[SOURCE EXCERPT]:
^^^^^^^^^^^^^^^^

Colin Kaepernick hits it outta the park. Credit: edrost88/Flickr, CC BY 2.0

Colin Kaepernick hits it outta the park. Credit: edrost88/Flickr, CC BY 2.0

Priyansh is a freelance sports writer.

Huntsville, Alabama. The latest theatre to witness the absurdity that is Donald Trump. It is no longer astounding that his politics is defined by racism. But it is deeply worrying that the hatred President Trump spews is getting viler by the day, probably informed by the desperation of his embattled administration. Sample the latest bile.

“Wouldn’t you love to see one of these NFL owners, when somebody disrespects our flag, to say, ‘Get that son of a b***h off the field right now, out, he’s fired!’” Trump continued: “You know, some owner is going to do that. He’s gonna say, ‘That guy disrespects our flag, he’s fired.’ And that owner, they don’t know it. They don’t know it. They’re friends of mine, many of them. They don’t know it. They’ll be the most popular person, for a week. They’ll be the most popular person in the country.”

There was more. Tweets, as usual. The white supremacist masquerading as President of the United States continues his show. He does not like the tag, though. Only a few days ago, the White House demanded the sacking of a female sports presenter, Jemele Hill, from ESPN for calling Trump a white supremacist on Twitter.

What got the president’s goat this time is the widespread approval that Colin Kaepernick’s politics seems to be gaining. In the year since the ex-San Francisco 49ers quarterback kneeled during the national anthem to protest police discrimination against black Americans, other footballers have embraced his move. And the protests now are no longer limited to Kaepernick’s colleagues.

^^^^^^^^^^^^^^^^

[DATASET RECORDS]:
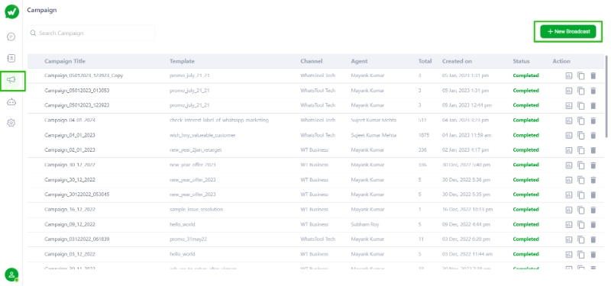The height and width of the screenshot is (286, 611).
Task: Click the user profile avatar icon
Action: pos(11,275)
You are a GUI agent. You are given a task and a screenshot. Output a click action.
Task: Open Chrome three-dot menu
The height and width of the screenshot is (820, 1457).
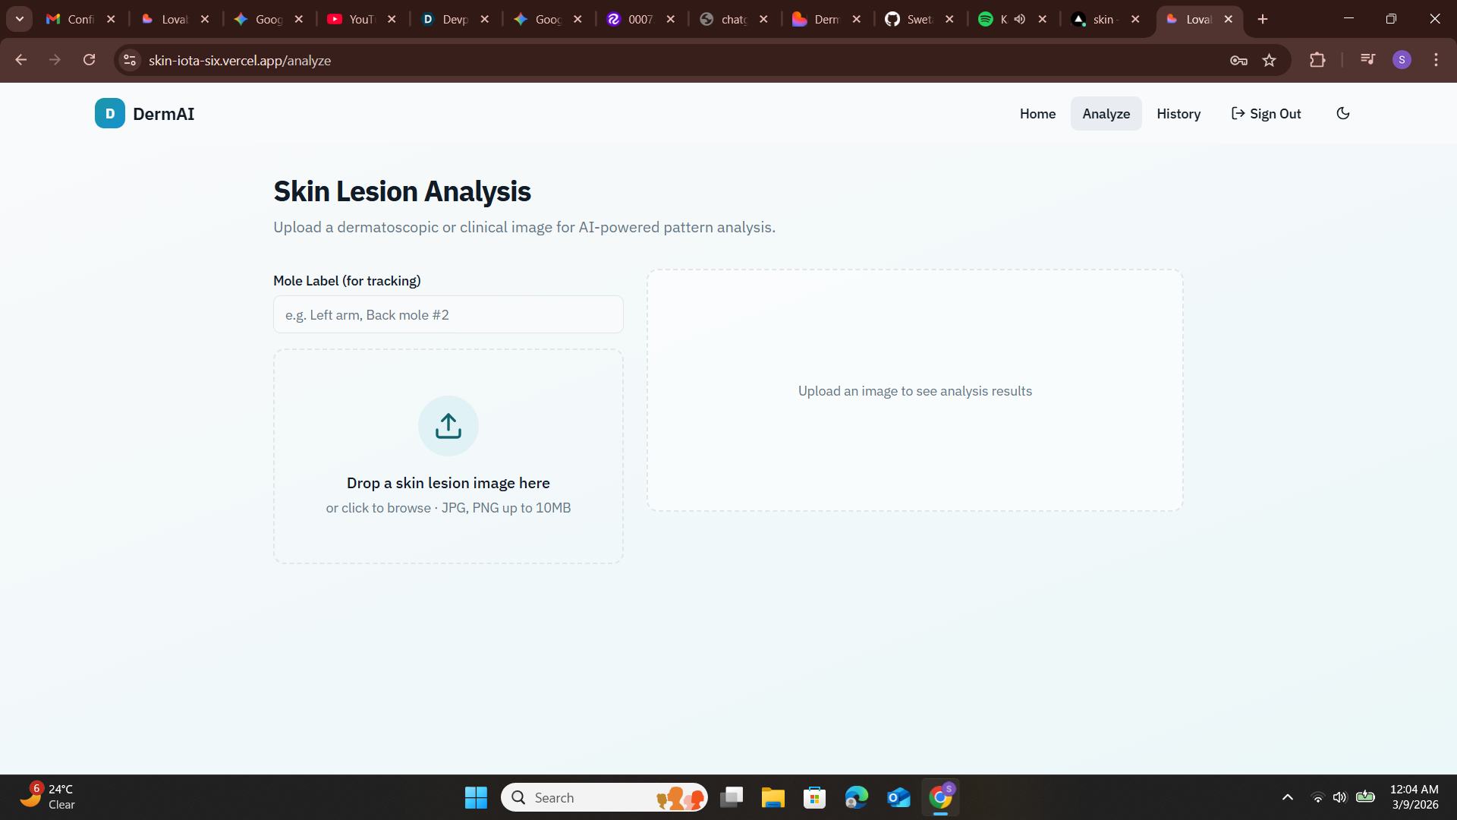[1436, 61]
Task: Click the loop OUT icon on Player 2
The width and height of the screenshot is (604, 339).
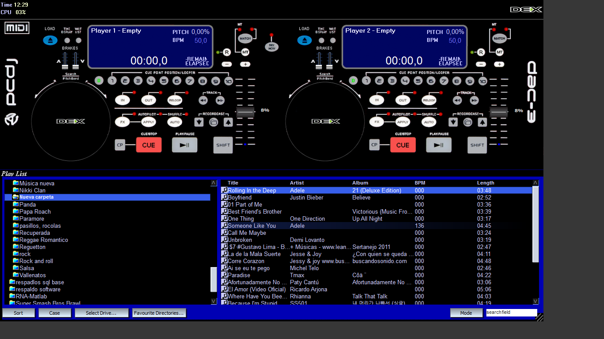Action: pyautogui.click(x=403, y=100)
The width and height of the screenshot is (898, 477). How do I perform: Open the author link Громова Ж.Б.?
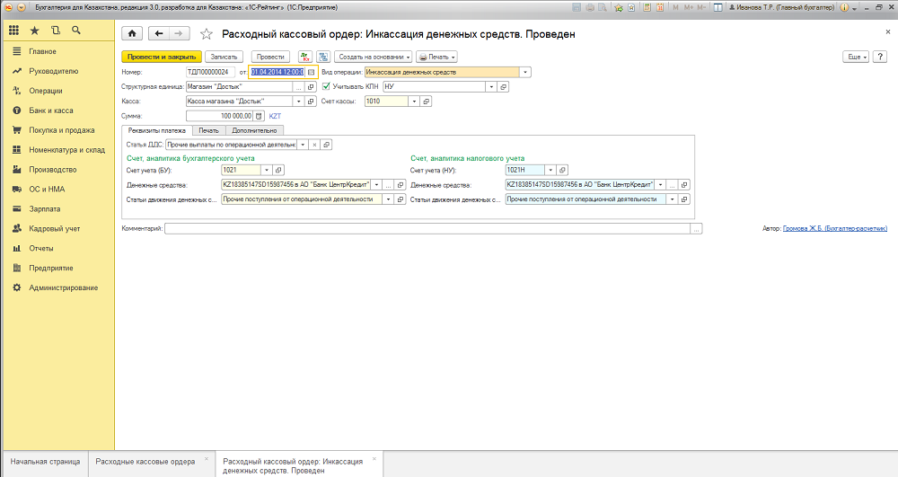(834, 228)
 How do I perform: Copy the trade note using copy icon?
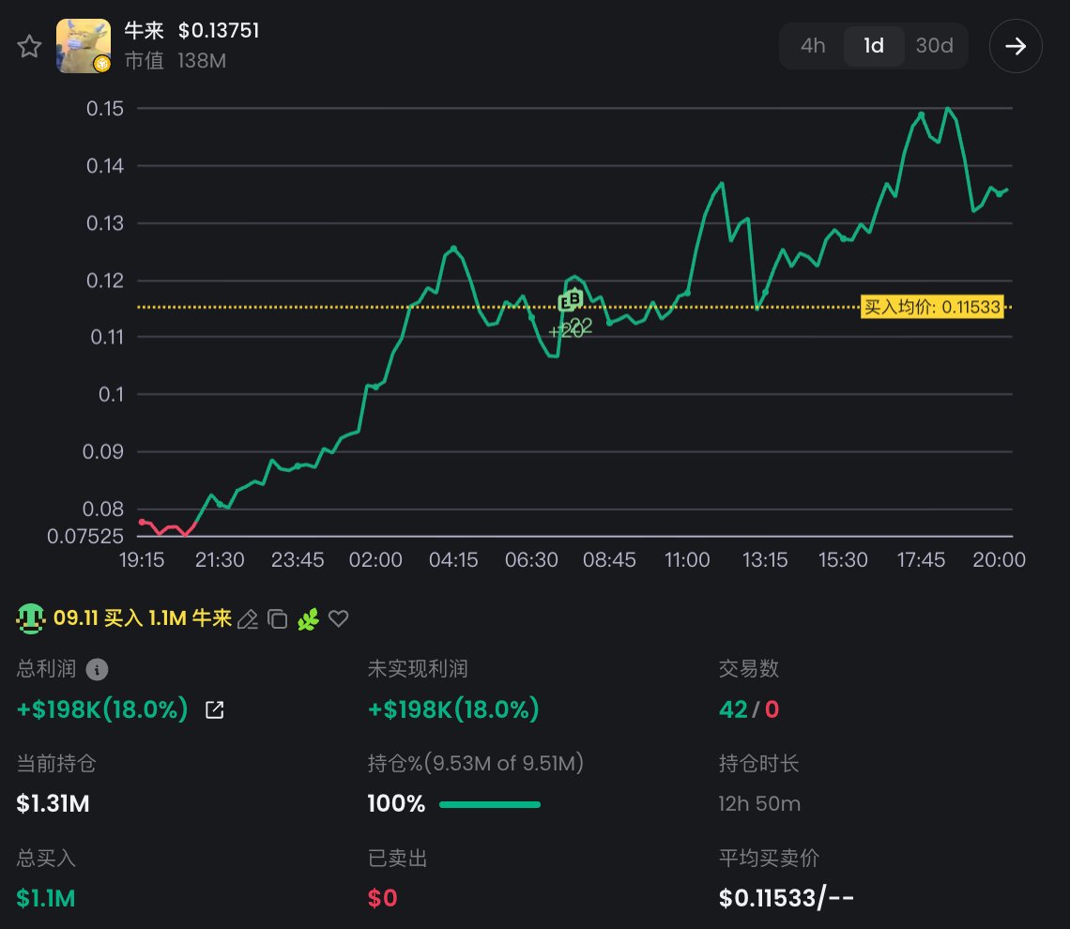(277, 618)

^^^^^^^^^^^^^^^^

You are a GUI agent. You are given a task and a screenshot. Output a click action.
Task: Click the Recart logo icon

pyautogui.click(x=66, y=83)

^^^^^^^^^^^^^^^^

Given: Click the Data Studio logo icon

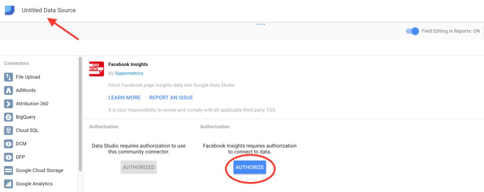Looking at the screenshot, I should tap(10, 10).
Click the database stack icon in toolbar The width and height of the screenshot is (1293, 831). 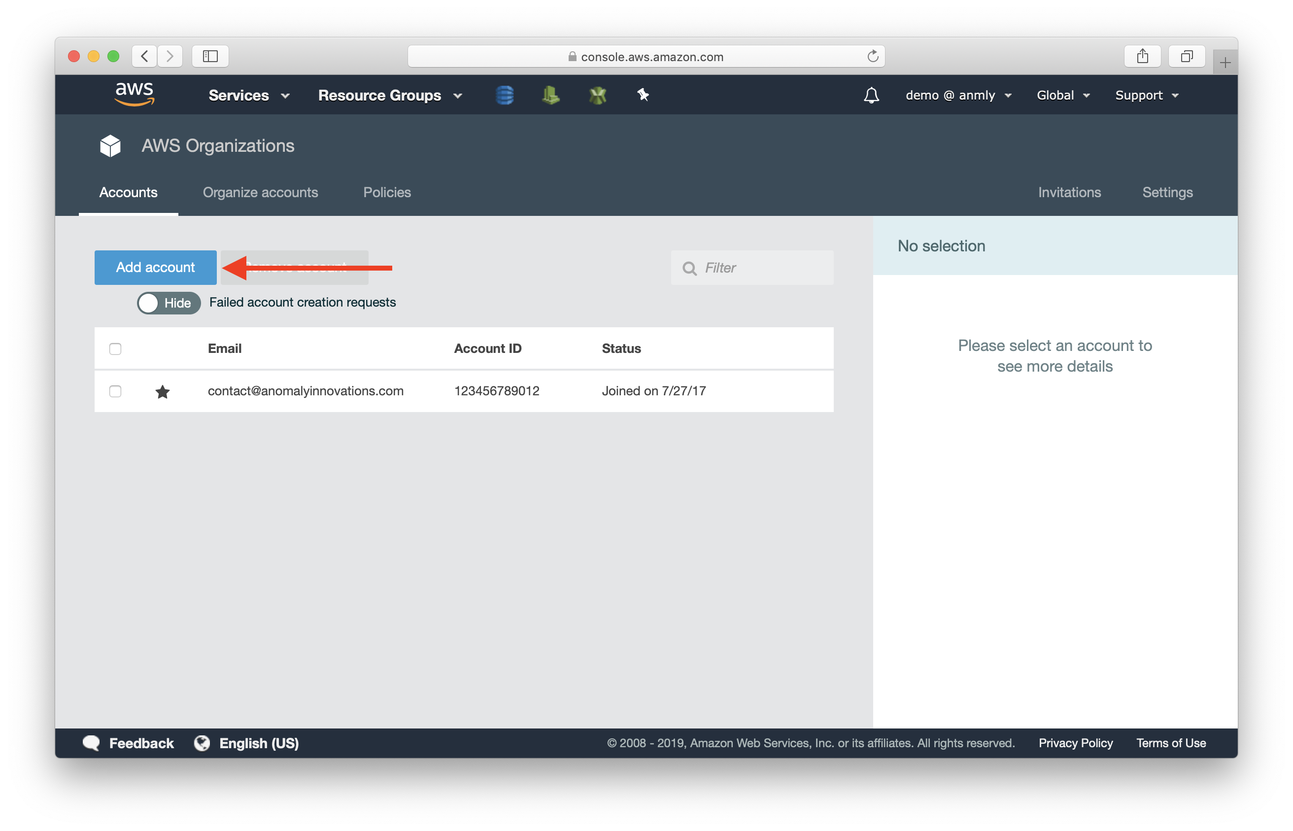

^^^^^^^^^^^^^^^^

[PROBLEM A]: For each statement, say yes or no according to the piece on Trump and Kaepernick, and quote the words from it that settle the answer. (i) The White House demanded that ESPN sack Jemele Hill. (ii) Kaepernick kneeled to protest police discrimination against black Americans. (iii) The protests remain limited to Kaepernick's colleagues.
[PROBLEM B]: Return the passage of the piece on Trump and Kaepernick from "What got the" to "to Kaepernick’s colleagues.".
The entries have no connection to the piece on Trump and Kaepernick.

[CORRECT ANSWER A]:
(i) Yes: "the White House demanded the sacking of a female sports presenter, Jemele Hill, from ESPN"
(ii) Yes: "kneeled during the national anthem to protest police discrimination against black Americans"
(iii) No: "the protests now are no longer limited to Kaepernick’s colleagues"

[CORRECT ANSWER B]:
What got the president’s goat this time is the widespread approval that Colin Kaepernick’s politics seems to be gaining. In the year since the ex-San Francisco 49ers quarterback kneeled during the national anthem to protest police discrimination against black Americans, other footballers have embraced his move. And the protests now are no longer limited to Kaepernick’s colleagues.